Start of DATA IN THIS EXERCISE

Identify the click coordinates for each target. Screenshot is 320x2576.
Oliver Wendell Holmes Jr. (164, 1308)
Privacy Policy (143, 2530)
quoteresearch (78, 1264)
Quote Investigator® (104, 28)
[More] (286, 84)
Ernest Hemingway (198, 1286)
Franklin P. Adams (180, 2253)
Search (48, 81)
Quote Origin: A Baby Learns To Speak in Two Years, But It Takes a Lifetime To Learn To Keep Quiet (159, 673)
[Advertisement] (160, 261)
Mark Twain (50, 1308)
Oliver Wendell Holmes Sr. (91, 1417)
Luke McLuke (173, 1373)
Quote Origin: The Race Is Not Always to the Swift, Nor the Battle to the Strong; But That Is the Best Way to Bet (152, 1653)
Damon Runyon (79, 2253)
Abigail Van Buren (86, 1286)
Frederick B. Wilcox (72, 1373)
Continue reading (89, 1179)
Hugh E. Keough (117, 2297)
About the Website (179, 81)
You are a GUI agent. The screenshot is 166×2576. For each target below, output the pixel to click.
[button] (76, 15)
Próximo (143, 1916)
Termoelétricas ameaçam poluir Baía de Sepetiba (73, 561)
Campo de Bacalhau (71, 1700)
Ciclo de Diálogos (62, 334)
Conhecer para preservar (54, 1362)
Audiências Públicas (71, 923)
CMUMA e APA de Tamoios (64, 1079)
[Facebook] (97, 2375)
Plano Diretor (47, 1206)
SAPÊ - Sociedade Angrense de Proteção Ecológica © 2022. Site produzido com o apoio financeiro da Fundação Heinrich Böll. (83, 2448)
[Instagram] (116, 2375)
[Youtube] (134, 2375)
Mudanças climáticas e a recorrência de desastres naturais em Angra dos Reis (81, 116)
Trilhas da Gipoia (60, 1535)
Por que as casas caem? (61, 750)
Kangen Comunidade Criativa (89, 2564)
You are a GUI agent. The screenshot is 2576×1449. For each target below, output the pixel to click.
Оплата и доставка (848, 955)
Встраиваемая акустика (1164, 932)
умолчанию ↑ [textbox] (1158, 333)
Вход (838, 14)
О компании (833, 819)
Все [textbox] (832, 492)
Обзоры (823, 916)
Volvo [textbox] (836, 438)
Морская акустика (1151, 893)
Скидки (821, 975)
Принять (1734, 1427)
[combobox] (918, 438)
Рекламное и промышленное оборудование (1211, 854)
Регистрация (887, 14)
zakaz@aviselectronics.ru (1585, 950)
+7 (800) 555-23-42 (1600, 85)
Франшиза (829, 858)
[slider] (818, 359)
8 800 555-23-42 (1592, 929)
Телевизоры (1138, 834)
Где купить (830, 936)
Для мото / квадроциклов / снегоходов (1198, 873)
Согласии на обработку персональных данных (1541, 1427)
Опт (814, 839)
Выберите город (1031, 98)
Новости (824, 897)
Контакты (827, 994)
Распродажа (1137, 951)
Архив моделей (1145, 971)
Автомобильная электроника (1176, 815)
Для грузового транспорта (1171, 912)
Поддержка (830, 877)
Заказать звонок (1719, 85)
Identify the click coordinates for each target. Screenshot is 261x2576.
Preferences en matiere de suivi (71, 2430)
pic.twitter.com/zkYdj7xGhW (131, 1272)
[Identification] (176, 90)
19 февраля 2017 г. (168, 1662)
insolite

End of DATA IN THIS EXERCISE

EXERCISE INSTRUCTIONS: The complete set of entries is to be restated word for word.

ANSWER TO THE PROBLEM:
Identify the click coordinates for each target. Screenshot is 320x2576.
Oliver Wendell Holmes Jr. (164, 1308)
Privacy Policy (143, 2530)
quoteresearch (78, 1264)
Quote Investigator® (104, 28)
[More] (286, 84)
Ernest Hemingway (198, 1286)
Franklin P. Adams (180, 2253)
Search (48, 81)
Quote Origin: A Baby Learns To Speak in Two Years, But It Takes a Lifetime To Learn To Keep Quiet (159, 673)
[Advertisement] (160, 261)
Mark Twain (50, 1308)
Oliver Wendell Holmes Sr. (91, 1417)
Luke McLuke (173, 1373)
Quote Origin: The Race Is Not Always to the Swift, Nor the Battle to the Strong; But That Is the Best Way to Bet (152, 1653)
Damon Runyon (79, 2253)
Abigail Van Buren (86, 1286)
Frederick B. Wilcox (72, 1373)
Continue reading (89, 1179)
Hugh E. Keough (117, 2297)
About the Website (179, 81)
You are a GUI agent. The screenshot is 166×2576. For each target below, output the pixel to click.
[button] (76, 15)
Próximo (143, 1916)
Termoelétricas ameaçam poluir Baía de Sepetiba (73, 561)
Campo de Bacalhau (71, 1700)
Ciclo de Diálogos (62, 334)
Conhecer para preservar (54, 1362)
Audiências Públicas (71, 923)
CMUMA e APA de Tamoios (64, 1079)
[Facebook] (97, 2375)
Plano Diretor (47, 1206)
SAPÊ - Sociedade Angrense de Proteção Ecológica © 2022. Site produzido com o apoio financeiro da Fundação Heinrich Böll. (83, 2448)
[Instagram] (116, 2375)
[Youtube] (134, 2375)
Mudanças climáticas e a recorrência de desastres naturais em Angra dos Reis (81, 116)
Trilhas da Gipoia (60, 1535)
Por que as casas caem? (61, 750)
Kangen Comunidade Criativa (89, 2564)
You are a GUI agent. The screenshot is 2576×1449. For each target below, output the pixel to click.
Оплата и доставка (848, 955)
Встраиваемая акустика (1164, 932)
умолчанию ↑ [textbox] (1158, 333)
Вход (838, 14)
О компании (833, 819)
Все [textbox] (832, 492)
Обзоры (823, 916)
Volvo [textbox] (836, 438)
Морская акустика (1151, 893)
Скидки (821, 975)
Принять (1734, 1427)
[combobox] (918, 438)
Рекламное и промышленное оборудование (1211, 854)
Регистрация (887, 14)
zakaz@aviselectronics.ru (1585, 950)
+7 (800) 555-23-42 (1600, 85)
Франшиза (829, 858)
[slider] (818, 359)
8 800 555-23-42 (1592, 929)
Телевизоры (1138, 834)
Где купить (830, 936)
Для мото / квадроциклов / снегоходов (1198, 873)
Согласии на обработку персональных данных (1541, 1427)
Опт (814, 839)
Выберите город (1031, 98)
Новости (824, 897)
Контакты (827, 994)
Распродажа (1137, 951)
Архив моделей (1145, 971)
Автомобильная электроника (1176, 815)
Для грузового транспорта (1171, 912)
Поддержка (830, 877)
Заказать звонок (1719, 85)
Identify the click coordinates for each target. Screenshot is 261x2576.
Preferences en matiere de suivi (71, 2430)
pic.twitter.com/zkYdj7xGhW (131, 1272)
[Identification] (176, 90)
19 февраля 2017 г. (168, 1662)
insolite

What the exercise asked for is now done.